- _Data records_:

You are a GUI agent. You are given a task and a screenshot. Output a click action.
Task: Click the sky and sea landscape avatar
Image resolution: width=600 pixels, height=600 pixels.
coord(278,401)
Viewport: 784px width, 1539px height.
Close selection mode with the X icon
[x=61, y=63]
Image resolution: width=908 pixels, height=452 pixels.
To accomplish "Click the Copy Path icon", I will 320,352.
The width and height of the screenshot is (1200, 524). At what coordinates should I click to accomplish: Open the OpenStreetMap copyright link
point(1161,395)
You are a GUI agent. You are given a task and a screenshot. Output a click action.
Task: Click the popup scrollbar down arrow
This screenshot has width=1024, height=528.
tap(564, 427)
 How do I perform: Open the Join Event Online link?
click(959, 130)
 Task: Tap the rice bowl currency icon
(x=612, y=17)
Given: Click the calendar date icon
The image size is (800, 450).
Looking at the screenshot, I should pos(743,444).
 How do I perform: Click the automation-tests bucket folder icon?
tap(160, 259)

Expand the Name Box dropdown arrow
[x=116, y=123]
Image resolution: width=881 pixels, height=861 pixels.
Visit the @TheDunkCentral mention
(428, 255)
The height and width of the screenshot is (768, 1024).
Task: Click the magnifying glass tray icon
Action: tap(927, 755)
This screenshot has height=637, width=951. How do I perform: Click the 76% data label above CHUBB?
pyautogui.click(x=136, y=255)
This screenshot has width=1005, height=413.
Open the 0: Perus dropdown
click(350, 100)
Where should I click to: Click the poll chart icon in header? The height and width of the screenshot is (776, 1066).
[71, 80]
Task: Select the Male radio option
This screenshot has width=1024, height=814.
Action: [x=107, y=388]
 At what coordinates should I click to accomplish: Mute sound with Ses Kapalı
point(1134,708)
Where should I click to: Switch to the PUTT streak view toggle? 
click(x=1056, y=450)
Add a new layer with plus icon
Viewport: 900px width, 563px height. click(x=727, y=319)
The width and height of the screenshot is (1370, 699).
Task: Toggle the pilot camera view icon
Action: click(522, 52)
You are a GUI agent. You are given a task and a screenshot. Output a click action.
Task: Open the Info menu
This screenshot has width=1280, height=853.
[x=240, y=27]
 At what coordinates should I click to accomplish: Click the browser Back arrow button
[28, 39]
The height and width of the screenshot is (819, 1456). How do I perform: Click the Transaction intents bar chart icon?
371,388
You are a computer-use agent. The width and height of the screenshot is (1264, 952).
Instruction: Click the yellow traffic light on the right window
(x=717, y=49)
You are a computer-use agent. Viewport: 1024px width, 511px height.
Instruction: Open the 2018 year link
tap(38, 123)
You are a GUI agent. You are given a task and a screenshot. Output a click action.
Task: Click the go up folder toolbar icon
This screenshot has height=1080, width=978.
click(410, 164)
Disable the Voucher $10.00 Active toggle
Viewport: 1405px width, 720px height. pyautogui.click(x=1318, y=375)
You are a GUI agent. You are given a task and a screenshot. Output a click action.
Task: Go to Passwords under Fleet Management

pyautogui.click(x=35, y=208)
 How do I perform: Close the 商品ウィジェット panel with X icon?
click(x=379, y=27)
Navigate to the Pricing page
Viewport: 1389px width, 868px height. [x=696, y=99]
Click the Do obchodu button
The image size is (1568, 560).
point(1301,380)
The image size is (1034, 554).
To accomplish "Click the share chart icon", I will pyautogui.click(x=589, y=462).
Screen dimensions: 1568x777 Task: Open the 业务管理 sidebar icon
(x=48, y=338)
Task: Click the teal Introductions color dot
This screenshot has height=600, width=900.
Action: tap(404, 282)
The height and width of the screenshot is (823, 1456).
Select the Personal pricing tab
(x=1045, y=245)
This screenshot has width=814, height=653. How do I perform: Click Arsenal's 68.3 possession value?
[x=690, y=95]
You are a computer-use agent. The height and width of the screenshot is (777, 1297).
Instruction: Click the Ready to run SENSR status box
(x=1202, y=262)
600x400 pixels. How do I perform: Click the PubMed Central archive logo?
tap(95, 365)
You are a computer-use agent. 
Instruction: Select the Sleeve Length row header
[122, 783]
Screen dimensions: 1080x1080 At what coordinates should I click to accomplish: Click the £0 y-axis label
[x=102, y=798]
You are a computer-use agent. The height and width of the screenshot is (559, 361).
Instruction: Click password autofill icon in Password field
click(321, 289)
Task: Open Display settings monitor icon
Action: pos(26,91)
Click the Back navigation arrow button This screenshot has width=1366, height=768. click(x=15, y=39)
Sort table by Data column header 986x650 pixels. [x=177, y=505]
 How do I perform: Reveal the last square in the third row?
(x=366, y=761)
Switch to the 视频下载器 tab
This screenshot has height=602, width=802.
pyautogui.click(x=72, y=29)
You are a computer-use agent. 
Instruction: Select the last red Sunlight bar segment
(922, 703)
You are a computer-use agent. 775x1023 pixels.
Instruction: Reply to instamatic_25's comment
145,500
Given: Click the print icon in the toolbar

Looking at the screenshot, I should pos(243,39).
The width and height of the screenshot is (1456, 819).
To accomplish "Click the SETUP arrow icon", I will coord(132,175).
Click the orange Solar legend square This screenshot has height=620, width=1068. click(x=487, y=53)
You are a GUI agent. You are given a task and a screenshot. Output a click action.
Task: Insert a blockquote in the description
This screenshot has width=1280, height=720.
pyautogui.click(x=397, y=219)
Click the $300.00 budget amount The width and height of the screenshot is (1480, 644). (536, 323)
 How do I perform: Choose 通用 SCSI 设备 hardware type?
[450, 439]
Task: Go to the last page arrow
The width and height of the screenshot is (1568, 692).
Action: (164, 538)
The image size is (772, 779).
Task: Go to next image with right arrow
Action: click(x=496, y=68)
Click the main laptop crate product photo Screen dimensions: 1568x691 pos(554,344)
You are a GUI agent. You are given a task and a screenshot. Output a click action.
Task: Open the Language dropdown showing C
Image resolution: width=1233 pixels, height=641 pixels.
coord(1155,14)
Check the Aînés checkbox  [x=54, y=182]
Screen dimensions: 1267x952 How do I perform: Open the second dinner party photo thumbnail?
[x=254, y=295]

- _Assignment_: Scan the listing above for the line that has "Click the orange", then copy exactly from that line through the line that has "Task: Go to the last page arrow".

- _Output below_:
Click the orange Solar legend square This screenshot has height=620, width=1068. click(x=487, y=53)
You are a GUI agent. You are given a task and a screenshot. Output a click action.
Task: Insert a blockquote in the description
This screenshot has width=1280, height=720.
pyautogui.click(x=397, y=219)
Click the $300.00 budget amount The width and height of the screenshot is (1480, 644). (536, 323)
 How do I perform: Choose 通用 SCSI 设备 hardware type?
[450, 439]
Task: Go to the last page arrow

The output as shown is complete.